Bullying, or things that have led to my being bullied or otherwise attacked in the past (large groups of teenaged NT males approaching me, 'class clown'-type people who attack others to get laughs, being followed when walking home at night). This is an instinctive fear response in me. I suspect at least part of this is PTSD-related due to being a frequent target of bullies and a victim of both beatings and sexual assaults as a child and a rape that happened almost 4 years ago.
Thumping bass, barking dogs, loud motorcycles, sirens, complex high-frequency sounds, loud and sharp sounds..these are definite sensory triggers that literally make me go into a total "make it stop make it stop make it stop!!!' panic reaction. There is no trauma-related cause for this.. It is totally sensory.
Tight, binding clothing will cause me to go into such an intense meltdown that I've even injured myself while trying to get clothing off. I've dislocated my shoulder twice, cut and scratched myself while trying to get especially tight items off as quickly as possible. Granted, this doesn't happen much now that I am an adult and buy my own clothes, but when I was a kid it was awful! Mum did the clothes shopping, and she always liked her clothing tight and tailored, so she bought the same way when she bought my stuff. Clothing was *the* biggest meltdown trigger during my childhood. I also hated very feminine clothes like dresses and absolutely loathed pink. I preferred to dress in gender-neutral or masculine clothes that were loose and baggy, soft, wash worn, and usually dark colours. As a kid, I hid scissors and knives around the house with which to sabotage clothes Mum bought me which triggered off my sensory issues, and if I was prevented from cutting up especially hated items, I had other ways of destroying clothes I couldn't tolerate... Like stripping off in the driveway and scrubbing a particularly tight, itchy, binding, frilly dress up into the wheel wells of the car in order to get the dress so badly stained with road dirt and engine grease that it could no longer be worn. Once, at the age of six, I even resorted to intentionally urinating in my clothes to be freed of a horrid dress after Mum kept too close an eye on me to allow me to rip up or destroy the dress on the day of one of her friend's wedding. Mum had held on to me from the moment she wrestled me into the hated dress right to the moment she belted the screaming, writhing me into the car, and I knew I'd be stuck wearing the hated, sensory hell dress for hours if I didn't figure out some way to get free of it quickly... so.. pee. It worked! Of course, I got spanked, but the brief sting of a scut on the butt was nothing compared to the absolute hell of a sensory meltdown lasting hours. Mum never believed that my sensory issues were anything more than me being bratty and willful until I was finally formally diagnosed with sensory integration disorder at the age of 21, and she still minimizes how severe it is and how badly it impacts me. She hates that I dress the way I do and still doesn't fully understand that I dress in loose, baggy, soft cottons to mitigate my sensory issues.

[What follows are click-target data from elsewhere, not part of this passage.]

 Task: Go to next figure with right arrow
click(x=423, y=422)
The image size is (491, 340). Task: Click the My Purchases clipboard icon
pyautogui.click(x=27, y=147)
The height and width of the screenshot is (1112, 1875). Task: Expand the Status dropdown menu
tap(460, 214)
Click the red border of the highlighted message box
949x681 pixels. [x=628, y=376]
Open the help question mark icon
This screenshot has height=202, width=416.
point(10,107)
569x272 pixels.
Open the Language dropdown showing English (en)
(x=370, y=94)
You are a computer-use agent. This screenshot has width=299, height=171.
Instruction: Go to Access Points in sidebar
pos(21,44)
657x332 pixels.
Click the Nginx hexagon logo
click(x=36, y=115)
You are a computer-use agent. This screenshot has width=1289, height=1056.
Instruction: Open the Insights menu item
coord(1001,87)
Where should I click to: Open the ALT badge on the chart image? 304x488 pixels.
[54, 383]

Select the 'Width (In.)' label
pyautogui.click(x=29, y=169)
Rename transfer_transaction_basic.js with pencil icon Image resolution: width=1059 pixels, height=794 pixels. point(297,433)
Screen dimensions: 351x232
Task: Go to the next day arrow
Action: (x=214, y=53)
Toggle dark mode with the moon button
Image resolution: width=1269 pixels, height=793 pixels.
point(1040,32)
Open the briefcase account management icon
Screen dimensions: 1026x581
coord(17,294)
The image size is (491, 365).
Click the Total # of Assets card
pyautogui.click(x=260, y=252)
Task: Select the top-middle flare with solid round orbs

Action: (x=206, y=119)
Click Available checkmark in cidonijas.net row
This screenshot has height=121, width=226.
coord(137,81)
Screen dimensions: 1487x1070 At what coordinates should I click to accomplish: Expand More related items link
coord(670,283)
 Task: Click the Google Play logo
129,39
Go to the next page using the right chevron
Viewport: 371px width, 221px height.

Being touched, especially unexpectedly, from my blind side (I'm blind in my left eye), or by someone I really dislike or mistrust will trigger me.. If unexpected or unseen, it feels like a sharp, stinging electric shock and will startle me badly. I have an exaggerated startle reflex and will often raise my arms in an instant, defensive manner to ward off the intrusion. If the touch is from someone I hate or mistrust, the sensation of electric shock is combined with severe, intense, nausea-inducing disgust, and instead of a purely defensive reaction, I will often strike out against the disliked person who touched me, pushing him away or hitting/punching him. I even knocked a guy unconscious after he groped me from my blind side when I was in grade 11. I have one hell of a right uppercut. I generally tell people to avoid touching me unless I say it's ok, and to always make noise when approaching me from the left.